__Source extract__.
I stopped him. I liked the sound of that last one. He wasn’t sure whether I was serious, so he tested. Blueberry soup? Yes, that might be good, too. But strawberry soup, that sounded yummy, cool and refreshing.
So we got into the kitchen and began playing. And in short order, we discovered that strawberry soup really can be incredibly delicious. Here’s what we learned.
Fresh strawberries are best, but out-of-season berries can be pretty scary looking, even if they are destined to be pureed. Frozen are a better choice for summer-long soups.
Even after they go through the blender, strawberry seeds tend to leave little crunchy bits behind in the soup. We liked the texture these gave the soup. Some people won’t; they should run the puree through a mesh strainer.
To work in soup, strawberries need a foil, otherwise you end up with a smoothie. Fresh ginger was perfect. It has savory notes, but is also a great friend of sugar.
Since a soup needs liquid, we decided to one-step the ginger and “broth” issue by using one of a growing number of natural ginger “beers” — ginger ales that rely on real ginger for assertive flavor.

__What the exercise asks__.
Answer these questions from the strawberry soup text:
1. Which kind of strawberries does the text call a better choice for summer-long soups?
2. What should people who dislike the crunchy bits left by strawberry seeds do?
3. What ingredient worked as the foil that keeps the soup from becoming a smoothie?

__Available data__.

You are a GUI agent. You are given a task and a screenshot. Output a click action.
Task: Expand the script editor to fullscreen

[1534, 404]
==
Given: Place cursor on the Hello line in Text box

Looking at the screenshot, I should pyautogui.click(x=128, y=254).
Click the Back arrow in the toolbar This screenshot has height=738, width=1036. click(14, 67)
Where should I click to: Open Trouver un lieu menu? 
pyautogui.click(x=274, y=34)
...
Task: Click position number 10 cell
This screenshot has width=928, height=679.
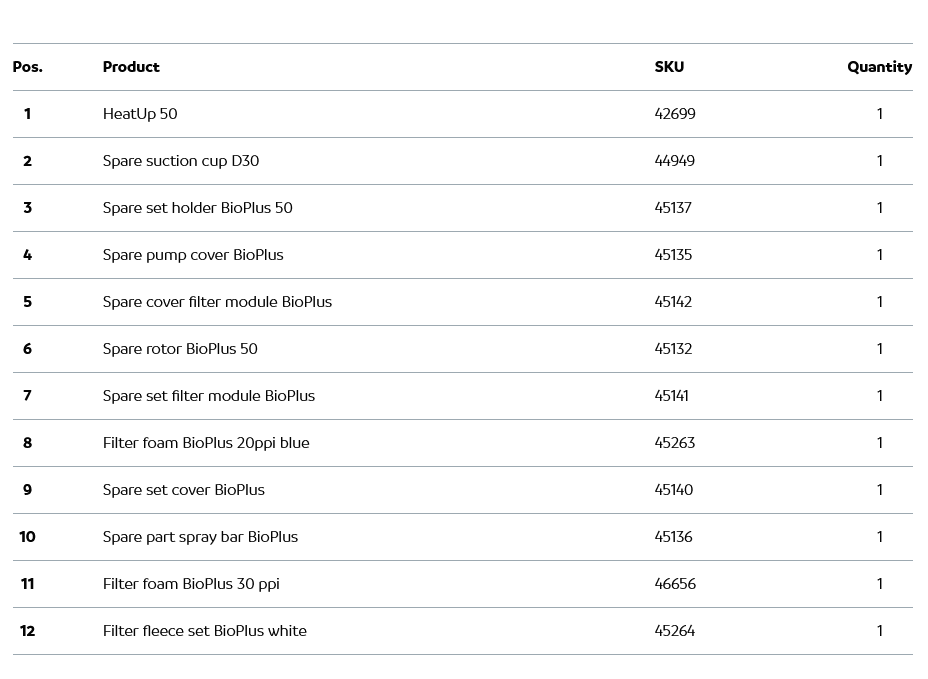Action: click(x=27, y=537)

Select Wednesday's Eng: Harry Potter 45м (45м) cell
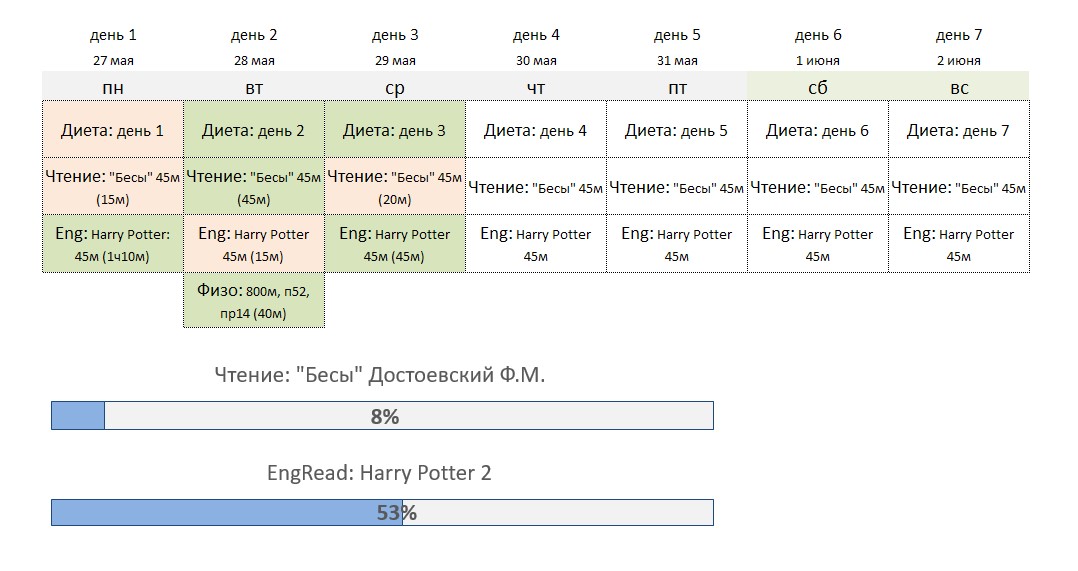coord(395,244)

__Reply to the exercise__.
1. Frozen strawberries.
2. Run the puree through a mesh strainer.
3. Fresh ginger.